Seven men who sought to have a judge overturn their convictions for the high-profile 1984 murder of a Northeast D.C. woman failed to prove their innocence during a series of hearings that reexamined the case earlier this year, a judge ruled Monday.

The ruling by D.C. Superior Court Judge Frederick H. Weisberg means that six of the men — Kelvin Smith, Levy Rouse, Clifton Yarborough, Timothy Catlett, Russell Overton and Charles Turner — will serve out their sentences from their 1985 convictions on charges of felony murder in the beating death of Catherine Fuller. A seventh man already has been released from prison.

The ruling formally ends a process that began in the spring. During three weeks of hearings in April, prosecutors squared off against defense attorneys, who argued that authorities, pressured by city residents and elected officials, rushed their investigation and arrested the wrong men; purposely withheld important evidence that hurt the defendants’ case; and threatened witnesses into lying. Prosecutors maintained that the seven men were responsible for the killing.

Weisberg ruled that the defense attorneys had failed to produce evidence that their clients were innocent.

“After considering all of the evidence, both at trial and at the hearings, the court concludes that petitioners have not come close to demonstrating actual innocence,” Weisberg wrote in his ruling.

WASHINGTON, DC - Catherine Fuller with her son, William, in a family photograph taken in 1983 near their K Street home. (Family Photo)

Attorneys for the seven men said they plan to appeal.

“We are disappointed that the fight to clear the names of these defendants will have to continue, but we continue to believe that there is overwhelming evidence that Catherine Fuller was not murdered by these defendants,” Barry J. Pollack, one of the lead attorneys for the men, said in an interview Monday.

In 1985, a jury found eight neighborhood friends — then between 16 and 21 years old — guilty of first-degree murder in connection with Fuller’s death. The men were sentenced to 35 years to life in prison. One of them, Steven L. Webb, died in prison after a brief illness. Another, Charles Turner’s brother Christopher, was paroled in 2010 after more than 25 years behind bars.

Prosecutors outlined a horrific scenario during the 1985 trial: Fuller, 48, a cleaning woman, wife and mother of six, left her K Street NE home on a rainy afternoon to fill a prescription. The suspects were smoking marijuana and listening to go-go music at a nearby park.

A group of about 30 people confronted Fuller, prosecutors said. She was grabbed from behind and pushed into an alley, where she was beaten; a 12-inch-long metal pole was shoved into her rectum. Her liver was shattered, a lung was punctured and four of her ribs were broken, according to authorities. Her body was found in a garage in the same alley that evening.

In all, 17 people were charged in the murder. Five indictments were dismissed, two defendants pleaded guilty to second-degree murder and two others were acquitted.

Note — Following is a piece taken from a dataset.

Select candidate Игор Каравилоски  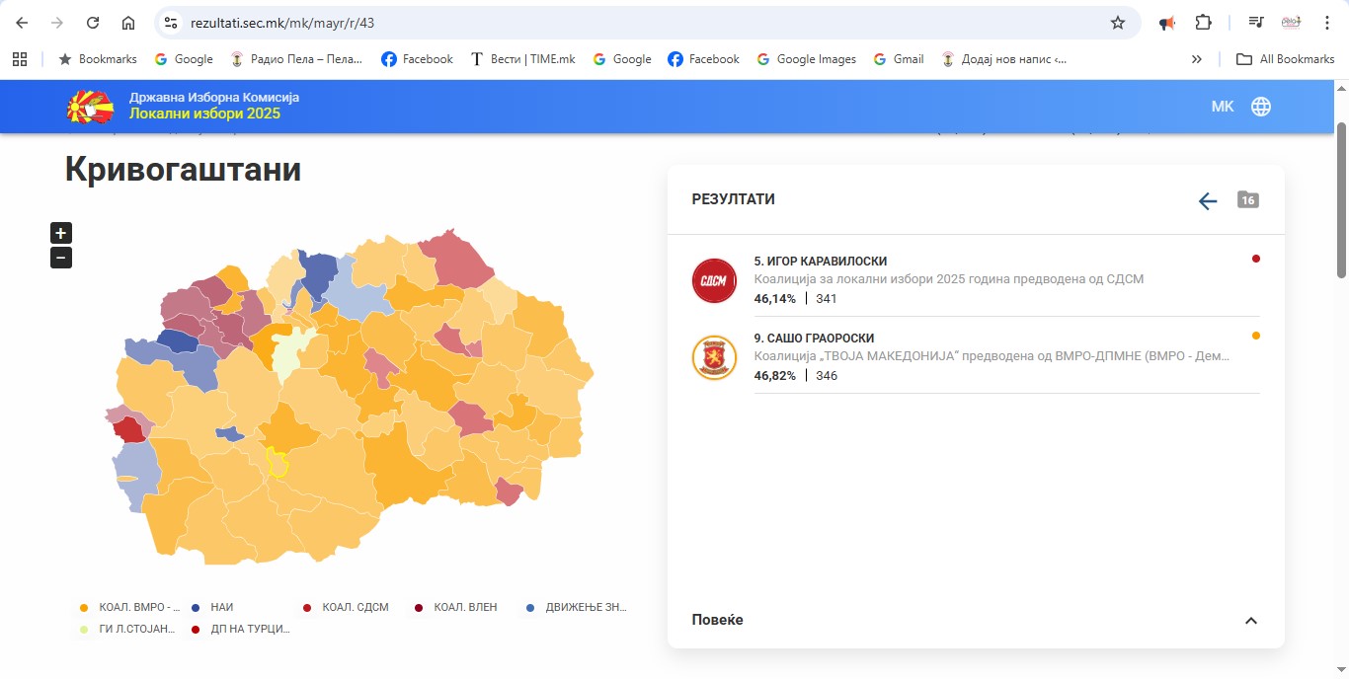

During the April hearings, defense attorneys presented four witnesses who told Weisberg that detectives had forced them to lie about seeing the men in the alley when Fuller was killed. In his ruling, Weisberg said there was no evidence that the witnesses made up their accounts and called the recantations “incredible.”

Weisberg also highlighted the failed testimony of Melvin Montgomery. Defense attorneys had expected Montgomery, 45, to testify that he had been pressured into lying when he said he saw the men in the alley at the time Fuller was killed.

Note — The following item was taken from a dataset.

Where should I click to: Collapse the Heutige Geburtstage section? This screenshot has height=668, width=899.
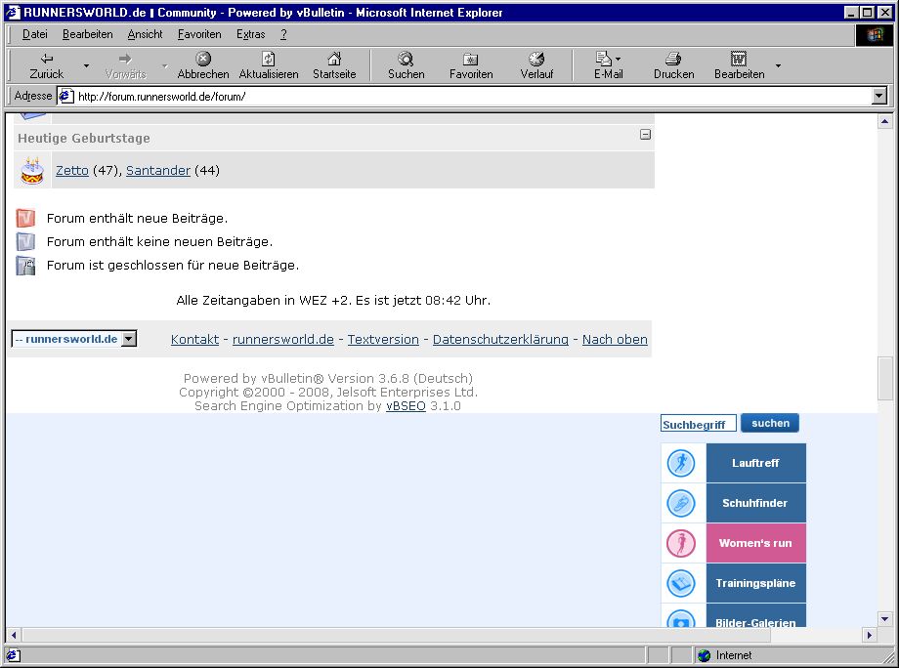[x=645, y=135]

Instead, in a surprise turn that sent defense attorneys scrambling, Montgomery took the stand and told Weisberg that he had been truthful during his 1985 testimony.

Weisberg called Montgomery’s testimony a “bad turn of events. Whatever else can be said of Mr. Montgomery’s ‘recantation,’ it certainly cannot be said that his testimony helps petitioners to meet their burden of proving actual innocence,” the judge wrote.

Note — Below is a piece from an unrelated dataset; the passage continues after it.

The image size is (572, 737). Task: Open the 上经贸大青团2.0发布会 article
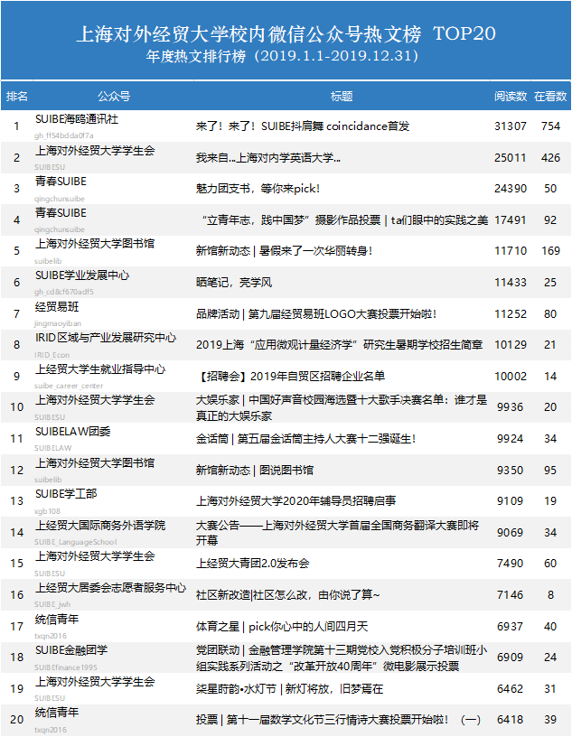tap(252, 564)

In the hearings, defense attorneys also argued that prosecutors during the trial had withheld key evidence, including information about other possible suspects. For example, several witnesses told authorities they had seen another man, James McMillan, in the alley at the time of the attack. McMillan, 46, whose house was located on the alley where Fuller was killed, is serving a life sentence in a Virginia prison for a deadly attack on another woman.

Weisberg agreed that prosecutors should have disclosed the information about other possible suspects, but ruled that even if McMillan had been in the alley, it did not mean the other men were not there. McMillan, Weisberg said, “could have been a participant” in the attack.

After a 2001 Washington Post article, attorneys from the Mid-Atlantic Innocence Project and nearly a dozen volunteers began petitioning for a new trial.

Weisberg had ordered a retrial in another case in 2009, ruling that a prosecutor deliberately withheld information in a murder trial. On Monday, he declined to do the same for the seven men convicted in the Fuller killing.

“Unquestionably, they have not proved by clear and convincing evidence that they are actually innocent, and just as surely they have not established their innocence by a preponderance of the evidence,” Weisberg wrote.